<<<<
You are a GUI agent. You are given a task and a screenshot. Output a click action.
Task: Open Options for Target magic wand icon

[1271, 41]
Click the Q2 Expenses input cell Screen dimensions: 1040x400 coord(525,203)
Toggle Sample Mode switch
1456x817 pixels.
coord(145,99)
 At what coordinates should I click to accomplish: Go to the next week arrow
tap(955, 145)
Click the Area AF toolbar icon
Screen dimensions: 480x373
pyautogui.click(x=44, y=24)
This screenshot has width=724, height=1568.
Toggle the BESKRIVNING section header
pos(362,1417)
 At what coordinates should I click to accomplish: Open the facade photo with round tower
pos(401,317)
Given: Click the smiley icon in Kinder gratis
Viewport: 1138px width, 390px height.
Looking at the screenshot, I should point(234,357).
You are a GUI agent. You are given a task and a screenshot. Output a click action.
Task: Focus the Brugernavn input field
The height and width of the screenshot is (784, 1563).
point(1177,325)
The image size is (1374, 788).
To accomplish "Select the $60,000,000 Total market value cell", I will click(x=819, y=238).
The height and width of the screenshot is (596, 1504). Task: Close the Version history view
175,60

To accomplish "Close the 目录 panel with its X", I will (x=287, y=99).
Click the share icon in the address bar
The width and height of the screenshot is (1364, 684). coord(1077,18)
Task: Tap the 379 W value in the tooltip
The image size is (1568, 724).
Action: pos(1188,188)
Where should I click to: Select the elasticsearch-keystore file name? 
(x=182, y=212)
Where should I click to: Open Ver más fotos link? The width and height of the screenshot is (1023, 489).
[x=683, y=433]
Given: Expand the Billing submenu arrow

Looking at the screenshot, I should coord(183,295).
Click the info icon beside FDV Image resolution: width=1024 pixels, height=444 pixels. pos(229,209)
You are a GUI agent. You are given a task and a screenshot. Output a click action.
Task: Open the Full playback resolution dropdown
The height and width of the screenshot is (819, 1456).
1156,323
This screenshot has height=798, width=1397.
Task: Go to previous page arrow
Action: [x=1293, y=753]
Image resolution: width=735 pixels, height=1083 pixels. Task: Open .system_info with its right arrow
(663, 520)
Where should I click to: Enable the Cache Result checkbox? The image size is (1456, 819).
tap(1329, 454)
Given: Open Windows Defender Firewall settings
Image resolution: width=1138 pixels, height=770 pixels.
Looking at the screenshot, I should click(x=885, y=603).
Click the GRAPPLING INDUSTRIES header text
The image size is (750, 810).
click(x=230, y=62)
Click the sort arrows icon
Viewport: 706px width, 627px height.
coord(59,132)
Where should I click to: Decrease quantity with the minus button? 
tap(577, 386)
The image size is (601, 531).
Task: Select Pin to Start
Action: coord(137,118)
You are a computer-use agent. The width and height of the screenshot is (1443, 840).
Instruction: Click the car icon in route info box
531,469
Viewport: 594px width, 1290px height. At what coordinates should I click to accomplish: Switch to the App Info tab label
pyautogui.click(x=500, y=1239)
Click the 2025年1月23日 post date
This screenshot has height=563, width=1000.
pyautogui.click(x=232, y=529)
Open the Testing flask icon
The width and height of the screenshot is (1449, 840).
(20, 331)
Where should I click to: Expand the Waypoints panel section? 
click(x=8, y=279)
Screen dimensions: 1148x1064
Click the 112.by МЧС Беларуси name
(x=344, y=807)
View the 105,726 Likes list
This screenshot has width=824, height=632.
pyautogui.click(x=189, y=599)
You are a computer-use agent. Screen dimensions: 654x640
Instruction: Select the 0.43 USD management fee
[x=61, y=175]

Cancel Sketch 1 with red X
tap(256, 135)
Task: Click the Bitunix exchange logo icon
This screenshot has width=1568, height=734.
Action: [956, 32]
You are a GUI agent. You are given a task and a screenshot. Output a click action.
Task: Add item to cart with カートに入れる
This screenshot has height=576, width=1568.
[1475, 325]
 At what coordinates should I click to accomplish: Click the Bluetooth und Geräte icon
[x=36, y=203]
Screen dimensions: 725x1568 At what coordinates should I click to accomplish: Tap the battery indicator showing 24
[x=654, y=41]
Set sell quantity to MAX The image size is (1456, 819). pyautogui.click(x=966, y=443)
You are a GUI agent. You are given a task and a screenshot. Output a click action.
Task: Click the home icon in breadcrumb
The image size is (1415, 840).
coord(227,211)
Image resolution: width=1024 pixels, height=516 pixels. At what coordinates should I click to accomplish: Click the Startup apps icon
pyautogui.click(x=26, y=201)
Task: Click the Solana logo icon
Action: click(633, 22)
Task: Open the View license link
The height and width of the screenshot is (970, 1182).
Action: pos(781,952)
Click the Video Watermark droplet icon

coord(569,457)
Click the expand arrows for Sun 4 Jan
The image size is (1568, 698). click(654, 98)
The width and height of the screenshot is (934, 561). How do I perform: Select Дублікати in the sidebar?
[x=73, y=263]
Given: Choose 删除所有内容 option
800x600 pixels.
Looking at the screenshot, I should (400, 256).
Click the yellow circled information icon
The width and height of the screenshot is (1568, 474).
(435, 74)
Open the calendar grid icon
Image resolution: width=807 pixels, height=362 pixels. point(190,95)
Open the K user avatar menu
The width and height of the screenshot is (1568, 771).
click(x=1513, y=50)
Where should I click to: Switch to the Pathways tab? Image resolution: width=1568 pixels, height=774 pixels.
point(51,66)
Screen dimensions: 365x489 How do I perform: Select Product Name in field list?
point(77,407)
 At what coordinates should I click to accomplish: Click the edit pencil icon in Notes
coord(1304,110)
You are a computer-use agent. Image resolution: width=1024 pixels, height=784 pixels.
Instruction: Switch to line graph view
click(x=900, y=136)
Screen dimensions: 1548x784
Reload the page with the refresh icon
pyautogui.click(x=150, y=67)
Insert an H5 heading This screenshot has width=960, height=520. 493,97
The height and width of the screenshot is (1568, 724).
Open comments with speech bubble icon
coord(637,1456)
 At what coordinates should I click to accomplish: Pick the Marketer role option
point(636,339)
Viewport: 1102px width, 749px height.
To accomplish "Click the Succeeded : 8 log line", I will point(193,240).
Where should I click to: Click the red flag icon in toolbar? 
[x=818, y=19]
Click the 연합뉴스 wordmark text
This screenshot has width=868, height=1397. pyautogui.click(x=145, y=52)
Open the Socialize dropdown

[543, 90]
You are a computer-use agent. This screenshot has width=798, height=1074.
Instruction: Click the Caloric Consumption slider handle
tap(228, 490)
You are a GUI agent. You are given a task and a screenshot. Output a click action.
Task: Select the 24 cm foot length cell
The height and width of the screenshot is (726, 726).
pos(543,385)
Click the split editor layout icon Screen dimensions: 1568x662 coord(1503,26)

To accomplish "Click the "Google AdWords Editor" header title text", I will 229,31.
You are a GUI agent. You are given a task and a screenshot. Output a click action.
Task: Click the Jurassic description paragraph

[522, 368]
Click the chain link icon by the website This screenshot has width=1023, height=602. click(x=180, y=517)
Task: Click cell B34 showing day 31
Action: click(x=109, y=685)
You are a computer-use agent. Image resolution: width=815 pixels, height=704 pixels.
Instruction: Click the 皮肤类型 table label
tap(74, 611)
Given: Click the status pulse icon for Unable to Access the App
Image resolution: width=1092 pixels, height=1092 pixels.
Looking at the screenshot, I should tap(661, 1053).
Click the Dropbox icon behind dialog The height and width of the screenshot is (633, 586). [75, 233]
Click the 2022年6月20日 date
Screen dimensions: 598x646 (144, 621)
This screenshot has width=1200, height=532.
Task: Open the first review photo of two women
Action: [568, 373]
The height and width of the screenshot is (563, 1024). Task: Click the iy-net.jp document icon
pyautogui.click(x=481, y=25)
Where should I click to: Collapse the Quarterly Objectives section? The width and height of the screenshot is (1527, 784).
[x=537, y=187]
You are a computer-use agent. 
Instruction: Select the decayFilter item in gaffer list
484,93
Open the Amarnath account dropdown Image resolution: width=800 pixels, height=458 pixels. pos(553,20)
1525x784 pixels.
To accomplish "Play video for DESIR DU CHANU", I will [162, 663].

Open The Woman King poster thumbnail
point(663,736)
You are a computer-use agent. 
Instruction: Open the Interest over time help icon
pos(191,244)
>>>>
AIM OF THE EXERCISE:
Please arrange the lines of the material above as a numbered list, starting at the line that contains "Cancel Sketch 1 with red X" and ending at the line that contains "Set sell quantity", with blank lines left out.

RESPONSE BELOW:
1. Cancel Sketch 1 with red X
2. tap(256, 135)
3. Task: Click the Bitunix exchange logo icon
4. This screenshot has width=1568, height=734.
5. Action: [956, 32]
6. You are a GUI agent. You are given a task and a screenshot. Output a click action.
7. Task: Add item to cart with カートに入れる
8. This screenshot has height=576, width=1568.
9. [1475, 325]
10.  At what coordinates should I click to accomplish: Click the Bluetooth und Geräte icon
11. [x=36, y=203]
12. Screen dimensions: 725x1568 At what coordinates should I click to accomplish: Tap the battery indicator showing 24
13. [x=654, y=41]
14. Set sell quantity to MAX The image size is (1456, 819). pyautogui.click(x=966, y=443)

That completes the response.